Re: proposal: Set effective_cache_size to greater of .conf value, shared_buffers

From: Merlin Moncure <mmoncure(at)gmail(dot)com>
To: Kevin Grittner <kgrittn(at)ymail(dot)com>
Cc: Andres Freund <andres(at)2ndquadrant(dot)com>, Robert Haas <robertmhaas(at)gmail(dot)com>, Josh Berkus <josh(at)agliodbs(dot)com>, "pgsql-hackers(at)postgresql(dot)org" <pgsql-hackers(at)postgresql(dot)org>
Subject: Re: proposal: Set effective_cache_size to greater of .conf value, shared_buffers
Date: 2013-09-13 21:10:04
Message-ID: CAHyXU0yvKy2jgqPWO1ZdYSdVuH6YS_H==RDZ0jxuGCEOk-q1cw@mail.gmail.com
Views: Raw Message | Whole Thread | Download mbox | Resend email
Thread:
Lists: pgsql-hackers

On Fri, Sep 13, 2013 at 4:04 PM, Kevin Grittner <kgrittn(at)ymail(dot)com> wrote:
> Andres Freund <andres(at)2ndquadrant(dot)com> wrote:
>
>> Absolutely not claiming the contrary.
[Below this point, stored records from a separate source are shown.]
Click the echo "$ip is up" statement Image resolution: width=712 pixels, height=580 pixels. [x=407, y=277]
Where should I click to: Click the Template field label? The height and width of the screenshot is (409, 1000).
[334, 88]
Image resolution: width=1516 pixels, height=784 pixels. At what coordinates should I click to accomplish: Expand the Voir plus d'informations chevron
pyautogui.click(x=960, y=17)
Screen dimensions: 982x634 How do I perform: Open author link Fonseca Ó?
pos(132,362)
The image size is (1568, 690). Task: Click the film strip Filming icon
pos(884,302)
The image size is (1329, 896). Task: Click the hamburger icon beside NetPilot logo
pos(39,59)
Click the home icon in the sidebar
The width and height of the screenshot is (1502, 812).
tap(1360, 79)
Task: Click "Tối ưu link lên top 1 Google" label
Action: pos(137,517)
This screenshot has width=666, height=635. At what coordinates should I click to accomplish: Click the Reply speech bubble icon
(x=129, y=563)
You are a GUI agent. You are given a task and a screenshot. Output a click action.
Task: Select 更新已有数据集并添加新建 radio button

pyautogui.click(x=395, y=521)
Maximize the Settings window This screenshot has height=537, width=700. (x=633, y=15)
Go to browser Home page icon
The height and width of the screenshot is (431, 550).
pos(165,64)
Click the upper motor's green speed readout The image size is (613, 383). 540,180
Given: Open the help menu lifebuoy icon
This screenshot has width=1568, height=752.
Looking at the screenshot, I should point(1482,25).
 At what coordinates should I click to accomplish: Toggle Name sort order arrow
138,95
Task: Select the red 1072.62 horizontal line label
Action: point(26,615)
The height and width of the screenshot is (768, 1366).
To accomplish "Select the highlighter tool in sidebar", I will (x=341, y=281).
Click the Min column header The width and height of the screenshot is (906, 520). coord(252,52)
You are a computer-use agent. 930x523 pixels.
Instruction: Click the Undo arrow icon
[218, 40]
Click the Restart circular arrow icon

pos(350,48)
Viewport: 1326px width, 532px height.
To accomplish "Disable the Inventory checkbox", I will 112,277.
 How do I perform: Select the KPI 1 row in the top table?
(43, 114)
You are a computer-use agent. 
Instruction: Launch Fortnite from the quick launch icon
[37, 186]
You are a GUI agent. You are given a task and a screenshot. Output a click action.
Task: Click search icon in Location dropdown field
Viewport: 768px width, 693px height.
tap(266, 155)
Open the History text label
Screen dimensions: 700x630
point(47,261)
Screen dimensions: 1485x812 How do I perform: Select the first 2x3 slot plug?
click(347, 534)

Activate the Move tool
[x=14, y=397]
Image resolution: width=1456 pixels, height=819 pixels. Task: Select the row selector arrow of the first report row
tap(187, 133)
I think it sucks that we
>> couldn't fully figure out what's happening in detail. I'd love to
>> get my hand on a setup where it can be reliably reproduced.
>
> I have seen two completely different causes for symptoms like this,
> and I suspect that these aren't the only two.
>
> (1) The dirty page avalanche: PostgreSQL hangs on to a large
> number of dirty buffers and then dumps a lot of them at once. The
> OS does the same. When PostgreSQL dumps its buffers to the OS it
> pushes the OS over a "tipping point" where it is writing dirty
> buffers too fast for the controller's BBU cache to absorb them.
> Everything freezes until the controller writes and accepts OS
> writes for a lot of data. This can take several minutes, during
> which time the database seems "frozen". Cure is some combination
> of these: reduce shared_buffers, make the background writer more
> aggressive, checkpoint more often, make the OS dirty page writing
> more aggressive, add more BBU RAM to the controller.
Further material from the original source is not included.